RAW DATA:
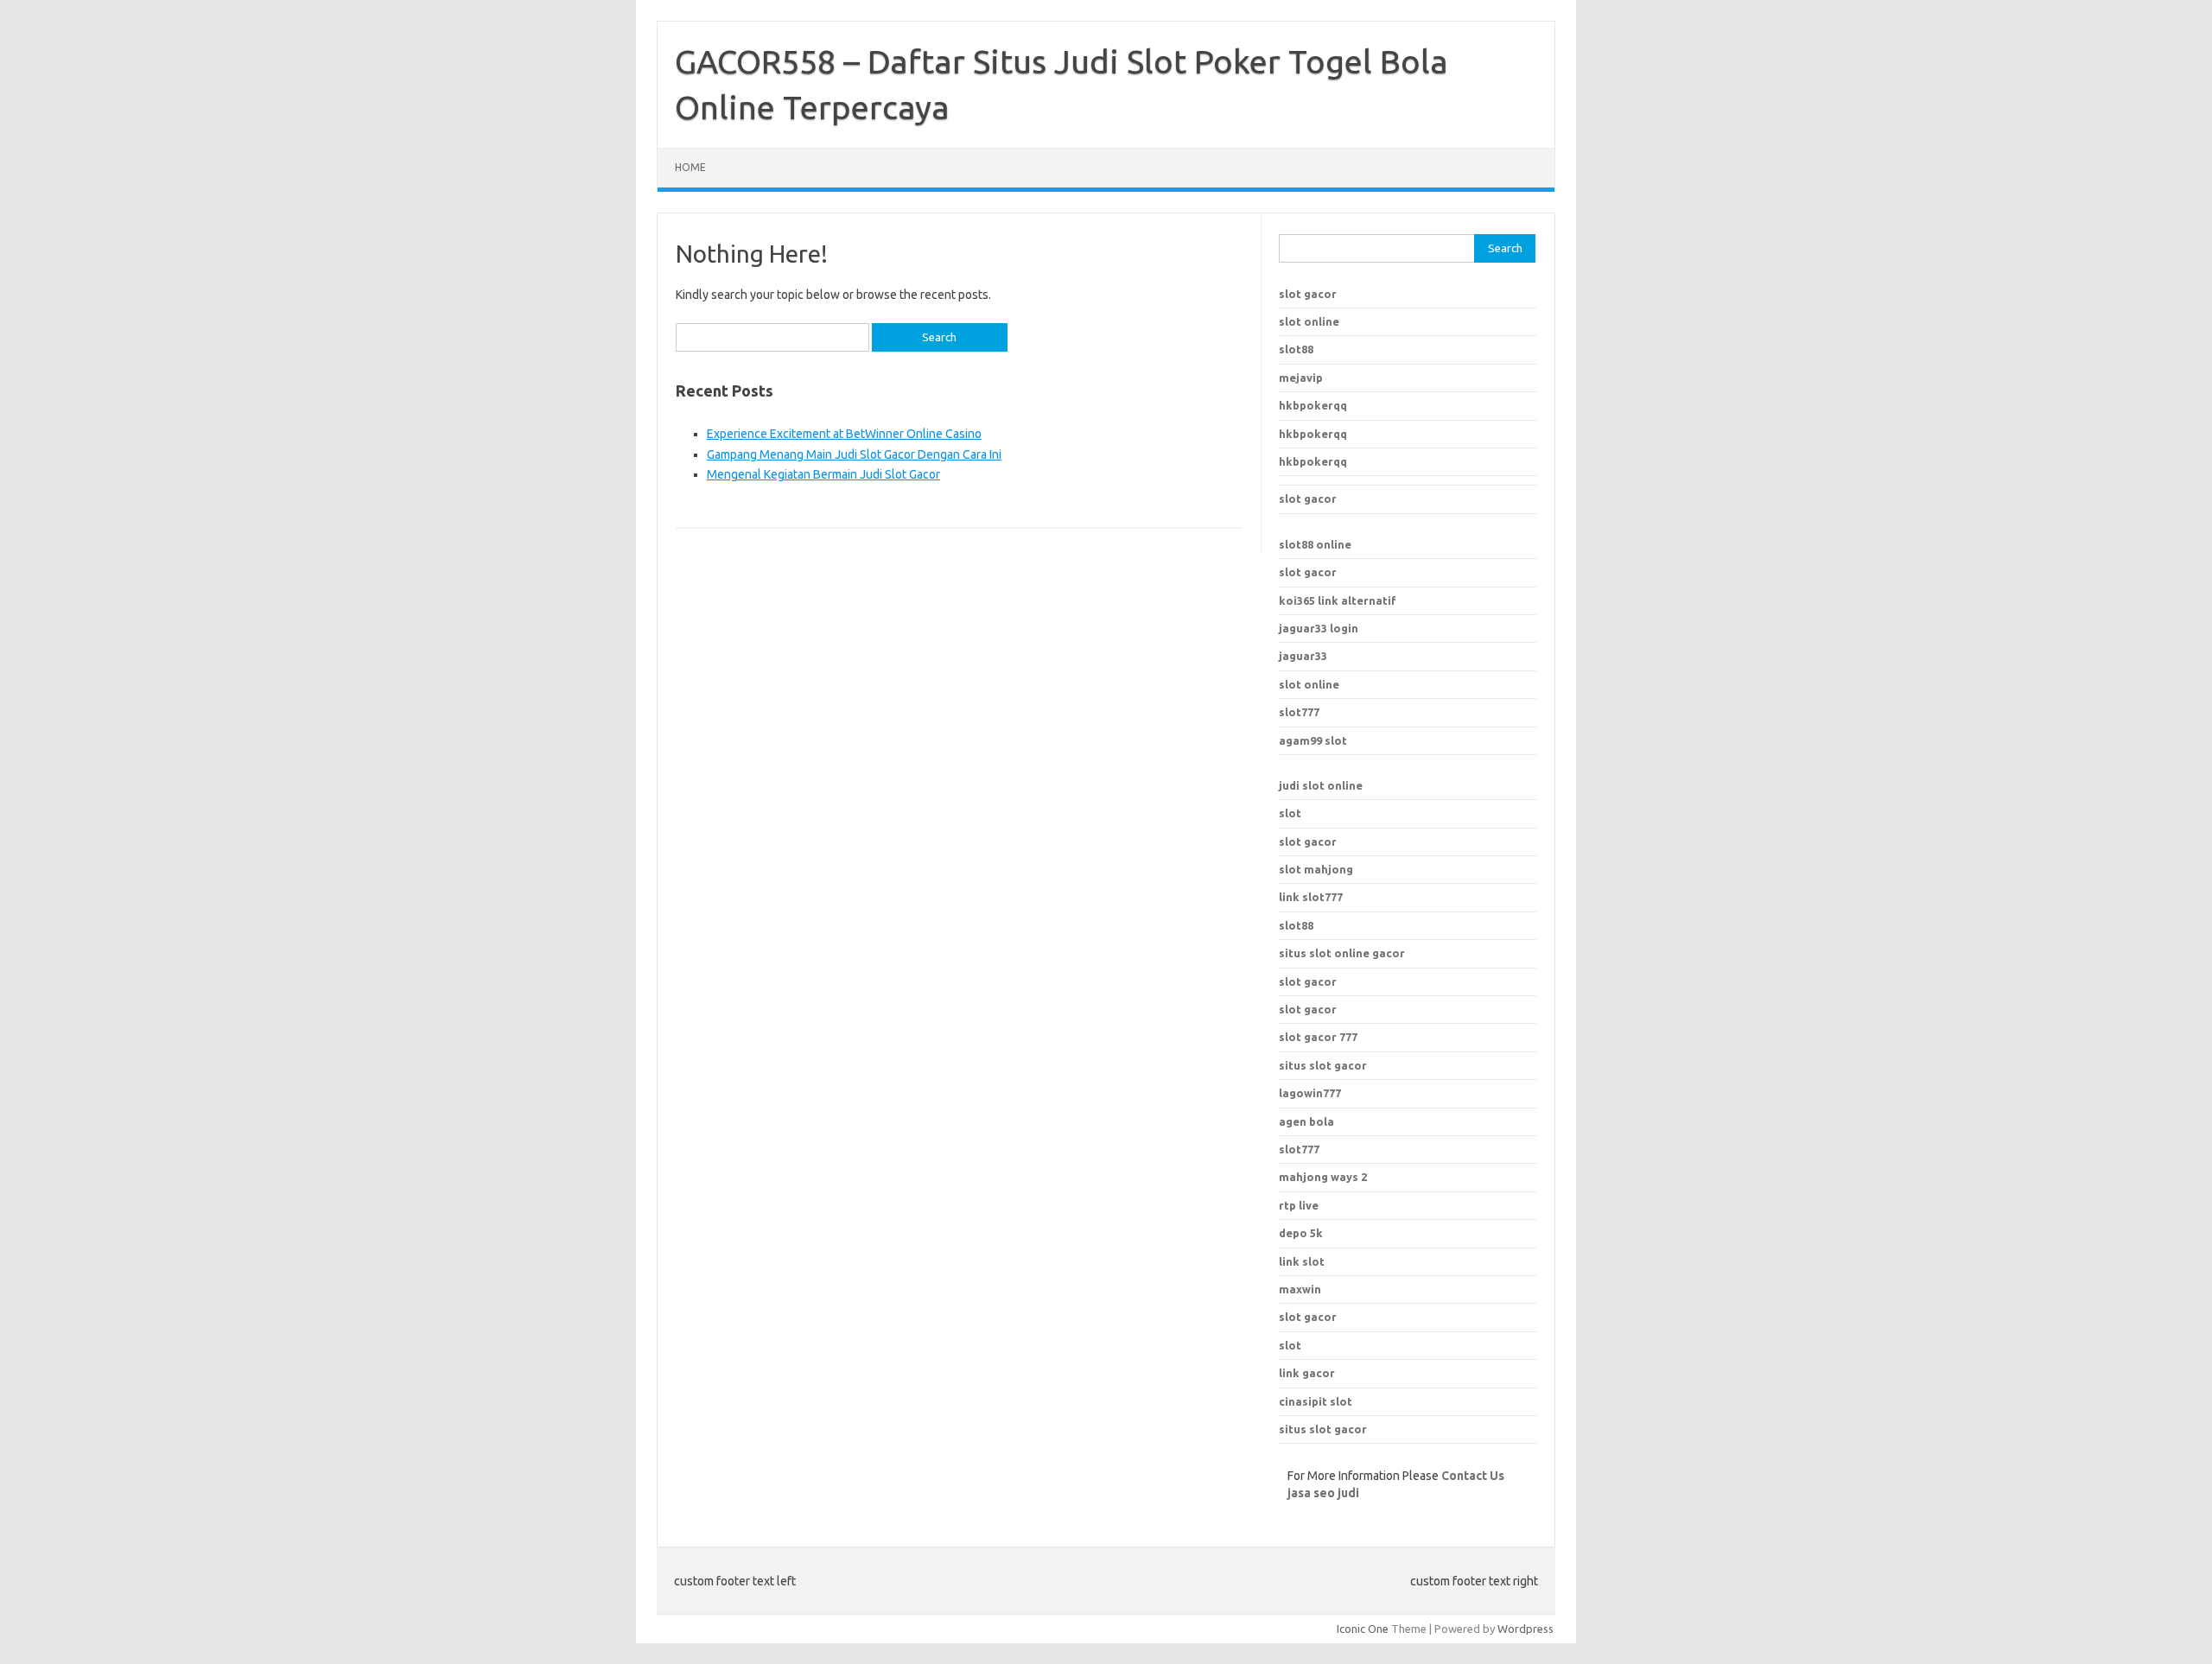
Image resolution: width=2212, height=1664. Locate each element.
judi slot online (1321, 785)
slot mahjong (1316, 869)
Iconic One (1363, 1629)
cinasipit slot (1315, 1401)
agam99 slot (1313, 740)
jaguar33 (1303, 656)
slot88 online (1315, 544)
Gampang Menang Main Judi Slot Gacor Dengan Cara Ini (854, 454)
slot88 (1296, 349)
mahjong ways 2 (1323, 1177)
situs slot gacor (1323, 1065)
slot (1290, 813)
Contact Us (1472, 1476)
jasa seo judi (1323, 1493)
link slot (1302, 1261)
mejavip (1301, 378)
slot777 (1299, 712)
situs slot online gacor (1342, 953)
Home (690, 167)
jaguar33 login (1318, 628)
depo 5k (1301, 1233)
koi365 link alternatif (1337, 600)
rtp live (1299, 1205)
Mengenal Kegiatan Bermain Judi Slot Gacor (823, 474)
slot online (1309, 321)
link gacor (1307, 1373)
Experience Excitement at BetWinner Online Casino (844, 434)
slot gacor (1308, 294)
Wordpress (1525, 1629)
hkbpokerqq (1313, 405)
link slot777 (1311, 897)
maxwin (1300, 1289)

AIM OF THE EXERCISE: Set down exactly the lines of the data above, beginning with the line that has "slot (1290, 813)" and ending with the line that has "Experience Excitement at", and no others.

RESPONSE TO THIS TASK:
slot (1290, 813)
Contact Us (1472, 1476)
jasa seo judi (1323, 1493)
link slot (1302, 1261)
mejavip (1301, 378)
slot777 (1299, 712)
situs slot online gacor (1342, 953)
Home (690, 167)
jaguar33 login (1318, 628)
depo 5k (1301, 1233)
koi365 link alternatif (1337, 600)
rtp live (1299, 1205)
Mengenal Kegiatan Bermain Judi Slot Gacor (823, 474)
slot online (1309, 321)
link gacor (1307, 1373)
Experience Excitement at BetWinner Online Casino (844, 434)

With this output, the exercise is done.